BEGIN DATA ROWS
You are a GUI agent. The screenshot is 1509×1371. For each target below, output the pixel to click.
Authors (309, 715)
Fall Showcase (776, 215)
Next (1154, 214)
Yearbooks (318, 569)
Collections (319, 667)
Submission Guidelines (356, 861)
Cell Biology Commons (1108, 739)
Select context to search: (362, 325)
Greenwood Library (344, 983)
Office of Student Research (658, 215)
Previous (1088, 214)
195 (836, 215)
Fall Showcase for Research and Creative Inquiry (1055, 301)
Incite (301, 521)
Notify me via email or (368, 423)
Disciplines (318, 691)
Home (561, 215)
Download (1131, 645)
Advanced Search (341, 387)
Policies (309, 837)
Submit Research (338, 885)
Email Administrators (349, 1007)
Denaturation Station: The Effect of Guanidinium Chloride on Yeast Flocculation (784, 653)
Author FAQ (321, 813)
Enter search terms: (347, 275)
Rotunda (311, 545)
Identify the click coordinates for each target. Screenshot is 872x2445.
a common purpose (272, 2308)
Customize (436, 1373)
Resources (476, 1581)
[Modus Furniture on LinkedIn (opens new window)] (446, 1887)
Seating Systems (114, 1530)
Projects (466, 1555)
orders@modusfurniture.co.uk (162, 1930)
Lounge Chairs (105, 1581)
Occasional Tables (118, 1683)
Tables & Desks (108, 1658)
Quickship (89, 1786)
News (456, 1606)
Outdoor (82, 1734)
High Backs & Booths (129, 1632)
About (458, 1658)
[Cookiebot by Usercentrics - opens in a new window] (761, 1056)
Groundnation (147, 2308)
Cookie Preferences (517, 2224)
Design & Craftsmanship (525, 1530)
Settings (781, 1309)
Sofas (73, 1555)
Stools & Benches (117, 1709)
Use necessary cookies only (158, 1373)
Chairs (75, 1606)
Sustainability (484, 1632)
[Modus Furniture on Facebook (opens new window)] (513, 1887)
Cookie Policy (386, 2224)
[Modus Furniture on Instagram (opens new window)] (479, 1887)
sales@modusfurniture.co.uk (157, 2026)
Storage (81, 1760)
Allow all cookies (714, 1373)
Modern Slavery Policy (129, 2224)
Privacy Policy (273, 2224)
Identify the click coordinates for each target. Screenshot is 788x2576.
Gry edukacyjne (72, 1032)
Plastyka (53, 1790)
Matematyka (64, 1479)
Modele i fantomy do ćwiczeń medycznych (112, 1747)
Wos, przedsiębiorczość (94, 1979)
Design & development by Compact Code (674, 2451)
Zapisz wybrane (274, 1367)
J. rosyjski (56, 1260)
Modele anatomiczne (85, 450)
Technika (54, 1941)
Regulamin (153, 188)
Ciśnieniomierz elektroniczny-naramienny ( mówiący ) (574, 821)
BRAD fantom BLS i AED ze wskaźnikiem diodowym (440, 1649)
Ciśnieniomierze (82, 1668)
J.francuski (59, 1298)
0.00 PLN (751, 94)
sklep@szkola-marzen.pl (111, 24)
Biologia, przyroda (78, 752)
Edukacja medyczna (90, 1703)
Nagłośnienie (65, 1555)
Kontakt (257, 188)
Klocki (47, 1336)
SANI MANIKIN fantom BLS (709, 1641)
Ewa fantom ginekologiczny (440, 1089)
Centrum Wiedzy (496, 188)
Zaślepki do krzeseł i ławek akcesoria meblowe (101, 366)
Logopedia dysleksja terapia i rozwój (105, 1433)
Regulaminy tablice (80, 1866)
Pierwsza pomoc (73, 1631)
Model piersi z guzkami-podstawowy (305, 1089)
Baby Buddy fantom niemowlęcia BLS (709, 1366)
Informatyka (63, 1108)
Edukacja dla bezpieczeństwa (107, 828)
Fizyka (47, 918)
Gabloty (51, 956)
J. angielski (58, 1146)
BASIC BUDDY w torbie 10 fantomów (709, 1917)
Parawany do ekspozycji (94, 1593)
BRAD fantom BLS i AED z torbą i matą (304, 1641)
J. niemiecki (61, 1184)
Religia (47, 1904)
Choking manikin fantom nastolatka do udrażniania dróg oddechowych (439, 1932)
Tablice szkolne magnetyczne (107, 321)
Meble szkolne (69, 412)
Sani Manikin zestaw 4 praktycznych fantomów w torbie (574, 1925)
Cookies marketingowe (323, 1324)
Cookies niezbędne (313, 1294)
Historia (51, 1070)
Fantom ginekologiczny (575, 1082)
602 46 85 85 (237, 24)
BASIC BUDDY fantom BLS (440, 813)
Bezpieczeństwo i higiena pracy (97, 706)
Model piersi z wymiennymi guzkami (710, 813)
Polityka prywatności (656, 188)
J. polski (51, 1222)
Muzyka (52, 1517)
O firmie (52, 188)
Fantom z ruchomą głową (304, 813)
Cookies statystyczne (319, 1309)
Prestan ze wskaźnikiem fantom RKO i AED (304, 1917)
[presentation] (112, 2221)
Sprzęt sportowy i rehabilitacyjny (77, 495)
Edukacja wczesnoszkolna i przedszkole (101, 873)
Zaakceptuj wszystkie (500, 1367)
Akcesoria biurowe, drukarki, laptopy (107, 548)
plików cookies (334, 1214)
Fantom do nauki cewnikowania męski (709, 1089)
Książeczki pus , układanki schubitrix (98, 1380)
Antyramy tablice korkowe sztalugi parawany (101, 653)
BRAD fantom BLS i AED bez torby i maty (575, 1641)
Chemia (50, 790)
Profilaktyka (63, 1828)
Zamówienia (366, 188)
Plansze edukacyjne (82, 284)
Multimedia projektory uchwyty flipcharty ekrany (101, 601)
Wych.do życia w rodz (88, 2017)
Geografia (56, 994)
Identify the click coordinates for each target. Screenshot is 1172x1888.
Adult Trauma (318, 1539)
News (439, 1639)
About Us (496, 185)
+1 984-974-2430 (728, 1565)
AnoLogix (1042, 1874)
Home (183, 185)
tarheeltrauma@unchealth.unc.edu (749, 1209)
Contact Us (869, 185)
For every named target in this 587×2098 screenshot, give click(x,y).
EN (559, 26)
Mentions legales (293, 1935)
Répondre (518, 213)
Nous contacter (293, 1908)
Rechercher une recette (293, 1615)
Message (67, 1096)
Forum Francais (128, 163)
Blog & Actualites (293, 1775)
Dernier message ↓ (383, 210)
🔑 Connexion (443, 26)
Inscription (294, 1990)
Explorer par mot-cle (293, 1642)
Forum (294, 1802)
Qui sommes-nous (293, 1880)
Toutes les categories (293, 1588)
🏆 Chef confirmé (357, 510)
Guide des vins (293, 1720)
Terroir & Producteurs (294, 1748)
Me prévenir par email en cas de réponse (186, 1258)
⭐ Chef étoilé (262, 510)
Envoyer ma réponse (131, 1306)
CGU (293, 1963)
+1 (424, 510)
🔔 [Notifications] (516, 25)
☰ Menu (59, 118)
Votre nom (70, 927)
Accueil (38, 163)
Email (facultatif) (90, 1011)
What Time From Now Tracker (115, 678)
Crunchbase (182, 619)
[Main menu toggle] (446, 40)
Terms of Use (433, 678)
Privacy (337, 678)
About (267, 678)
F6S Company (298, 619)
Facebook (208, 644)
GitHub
END DATA ROWS
SHORT PROBLEM
Extract each line from the records above that contains the word "Edukacja".

RESPONSE TO THE EXERCISE
Edukacja medyczna (90, 1703)
Edukacja dla bezpieczeństwa (107, 828)
Edukacja wczesnoszkolna i przedszkole (101, 873)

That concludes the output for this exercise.